Die Bröl (auch Brölbach oder Homburgische Bröl) ist ein 45,1 km langer, orografisch rechter bzw. nordöstlicher Zufluss der Sieg und verläuft in zumeist südwestlicher Richtung durch das Bergische Land.

Der Flusscharakter ist typisch für Mittelgebirgsflüsse, zu denen die Bröl zählt. Ab dem Zusammenfluss der Bröl und des Waldbrölbaches in Bröleck ist die Bröl im Schnitt 5-7 Meter breit, sie wechselt von knietiefen Rauschen über Rieselstrecken bis hin zu ruhigen Pools, die bis zu 1,5m tief sind. Im Oberlauf ist die Bröl fischereilich der Forellenregion, im unteren Verlauf der Forellen- und Äschenregion zuzuordnen.

Der Flusslauf ist weitgehend natürlich oder naturnah und wird von Flussauen, feuchten Erlen-Eschenwäldern und steilen, bewaldeten, teilweise felsigen Hängen geprägt. An manchen Stellen ist die Ufervegetation so üppig, dass das Ufer schwer zugänglich ist.
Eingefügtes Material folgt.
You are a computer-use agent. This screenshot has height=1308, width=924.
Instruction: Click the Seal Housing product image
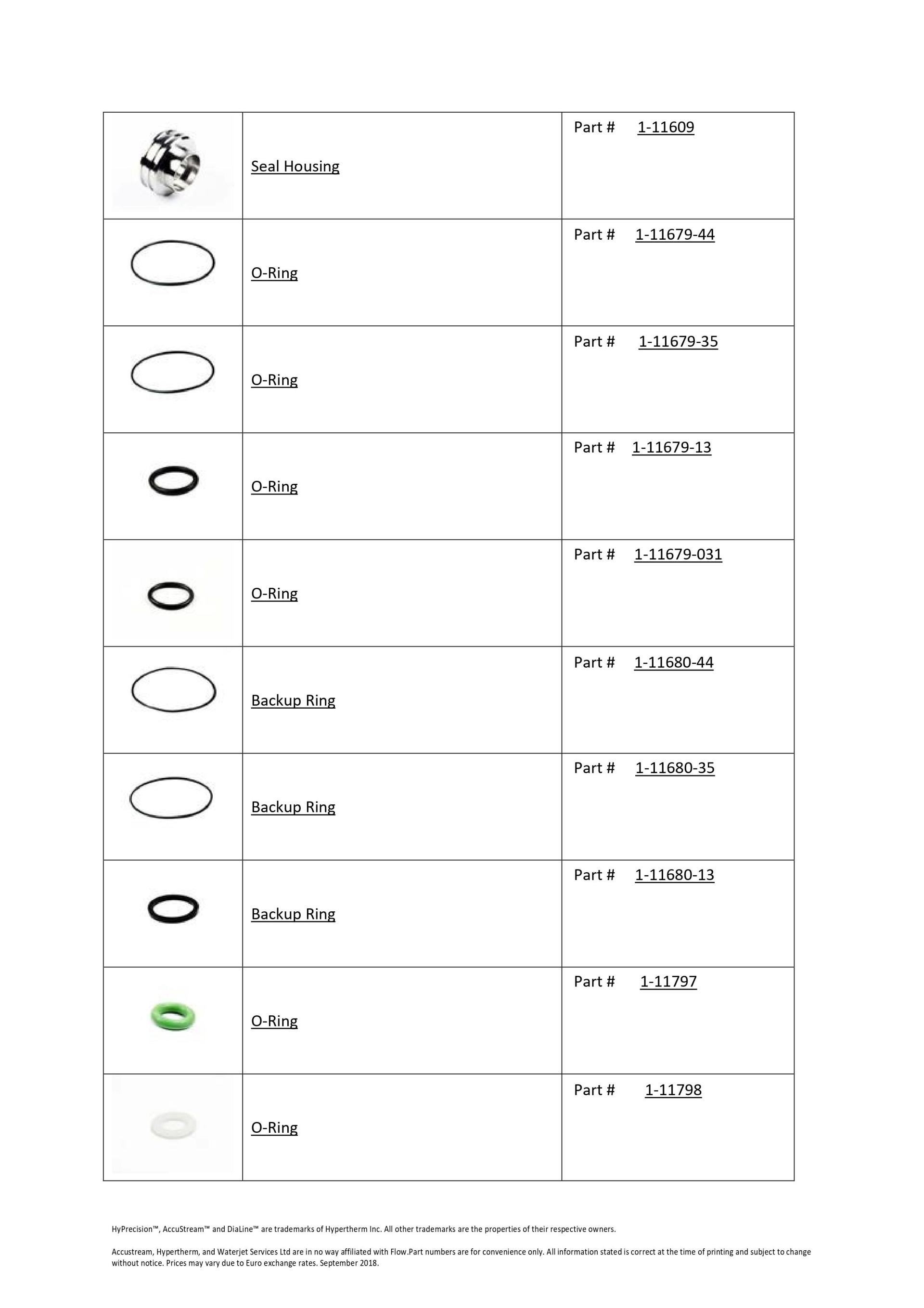pyautogui.click(x=171, y=165)
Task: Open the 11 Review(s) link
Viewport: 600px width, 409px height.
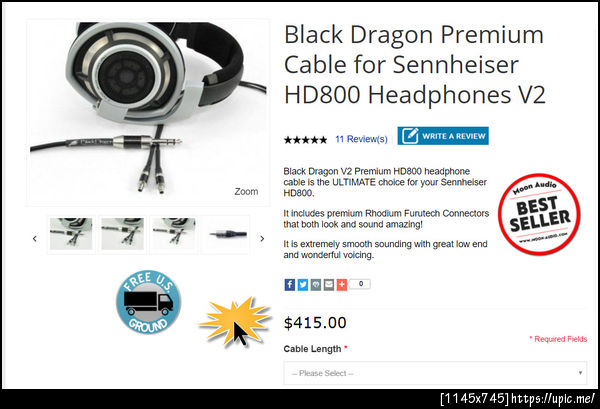Action: pos(361,139)

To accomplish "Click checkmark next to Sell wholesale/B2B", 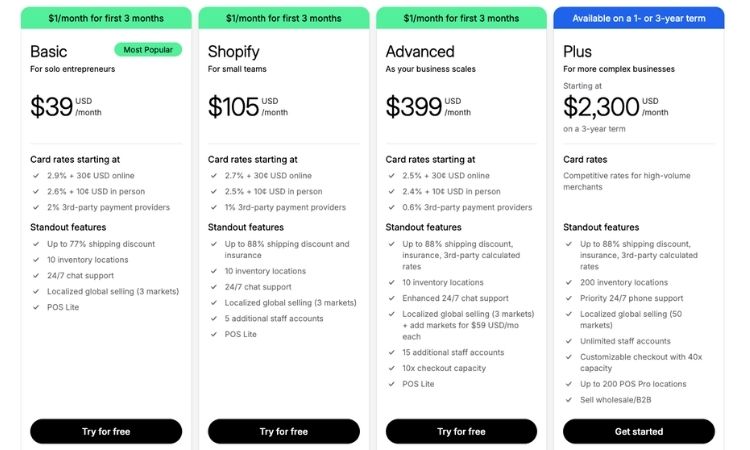I will click(x=570, y=400).
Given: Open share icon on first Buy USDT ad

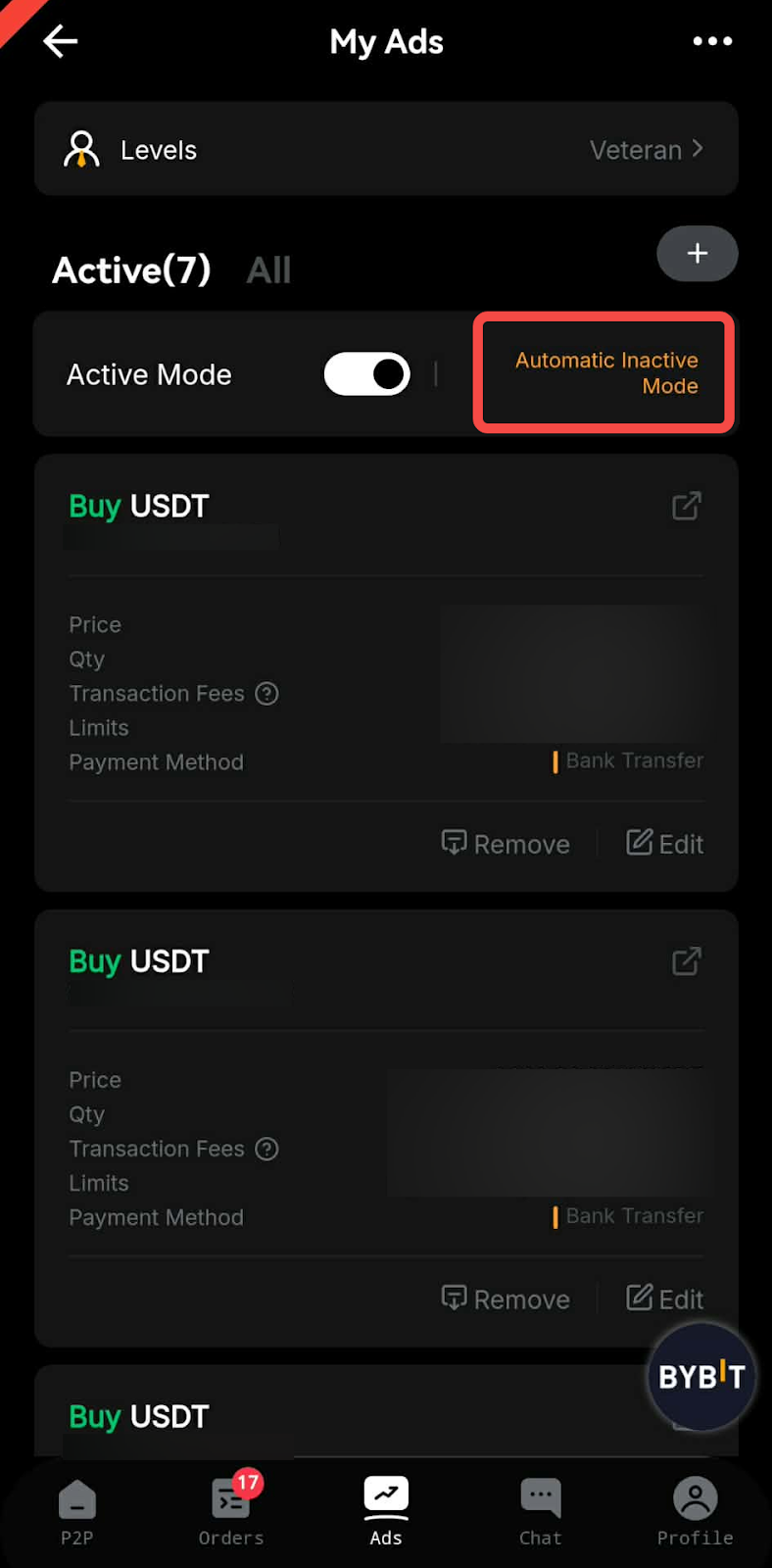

Das Gesamtgebiet Brölbach ist bei der Europäischen Union als Fauna-Flora-Habitat registriert, darin befinden sich auch mehrere Naturschutzgebiete.

An der Bröl ist hauptsächlich die Bachforelle und die Äsche zu erwarten. Mit ein bisschen Glück wird auch der ein oder andere Saibling gefangen. Außerdem kommen noch Döbel in diversen Größen und vereinzelt Barben vor.